>>

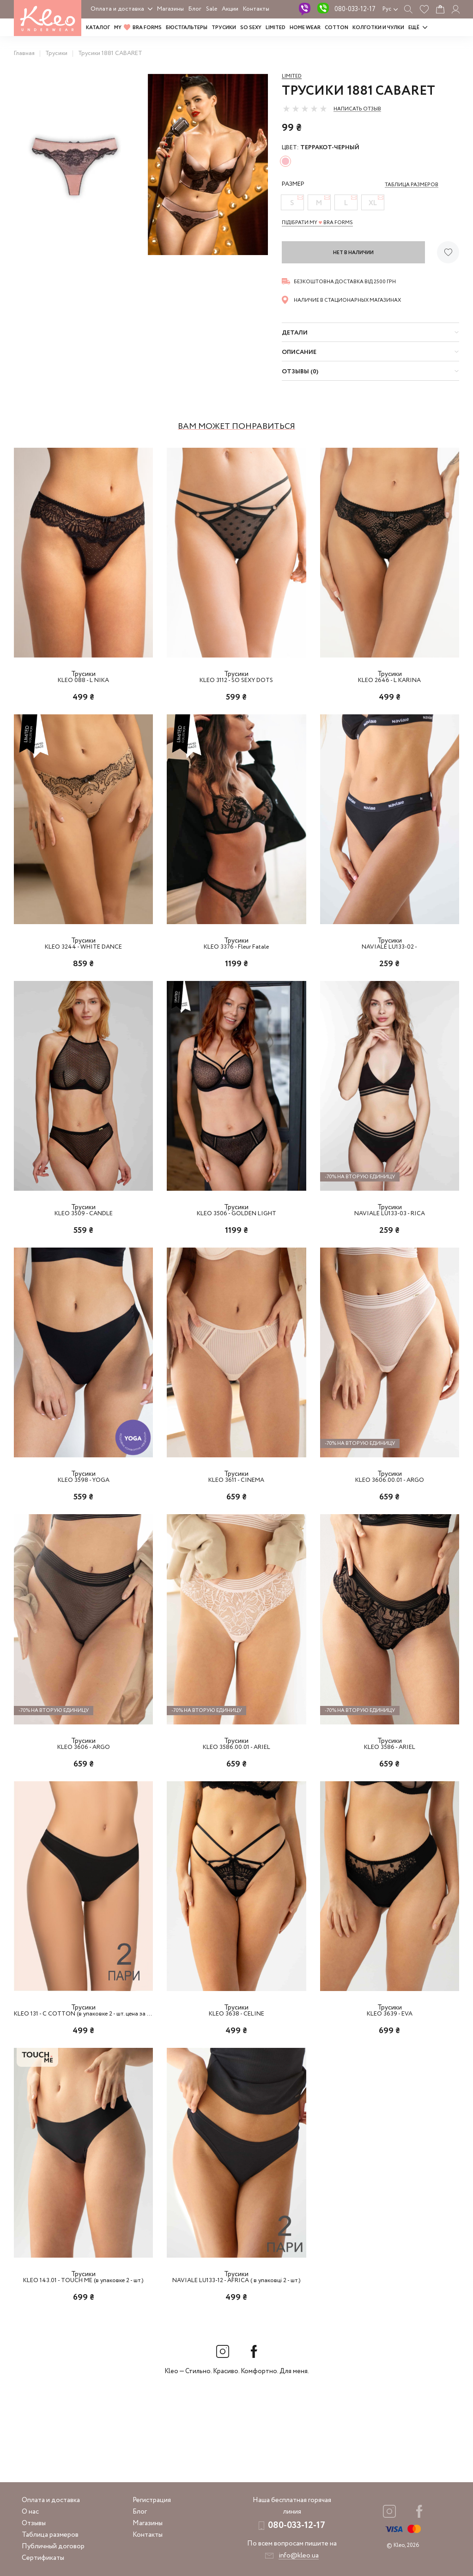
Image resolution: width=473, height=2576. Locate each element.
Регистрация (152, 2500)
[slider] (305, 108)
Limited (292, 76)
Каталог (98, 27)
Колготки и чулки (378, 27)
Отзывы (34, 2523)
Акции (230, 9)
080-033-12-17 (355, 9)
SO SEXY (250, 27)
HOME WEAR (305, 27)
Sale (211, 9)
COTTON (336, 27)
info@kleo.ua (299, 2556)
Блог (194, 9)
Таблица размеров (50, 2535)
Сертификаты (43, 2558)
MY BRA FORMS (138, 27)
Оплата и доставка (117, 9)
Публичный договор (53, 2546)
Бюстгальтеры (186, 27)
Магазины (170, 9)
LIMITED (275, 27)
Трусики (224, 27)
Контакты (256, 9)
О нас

<<

Required work
Reproduce all the rows above with "Sale" renamed to "Распродажа", leaving everything else unchanged and omitting the pictures.

Written reply
Image resolution: width=473, height=2576. Locate each element.
Регистрация (152, 2500)
[slider] (305, 108)
Limited (292, 76)
Каталог (98, 27)
Колготки и чулки (378, 27)
Отзывы (34, 2523)
Акции (230, 9)
080-033-12-17 (355, 9)
SO SEXY (250, 27)
HOME WEAR (305, 27)
Распродажа (211, 9)
COTTON (336, 27)
info@kleo.ua (299, 2556)
Блог (194, 9)
Таблица размеров (50, 2535)
Сертификаты (43, 2558)
MY BRA FORMS (138, 27)
Оплата и доставка (117, 9)
Публичный договор (53, 2546)
Бюстгальтеры (186, 27)
Магазины (170, 9)
LIMITED (275, 27)
Трусики (224, 27)
Контакты (256, 9)
О нас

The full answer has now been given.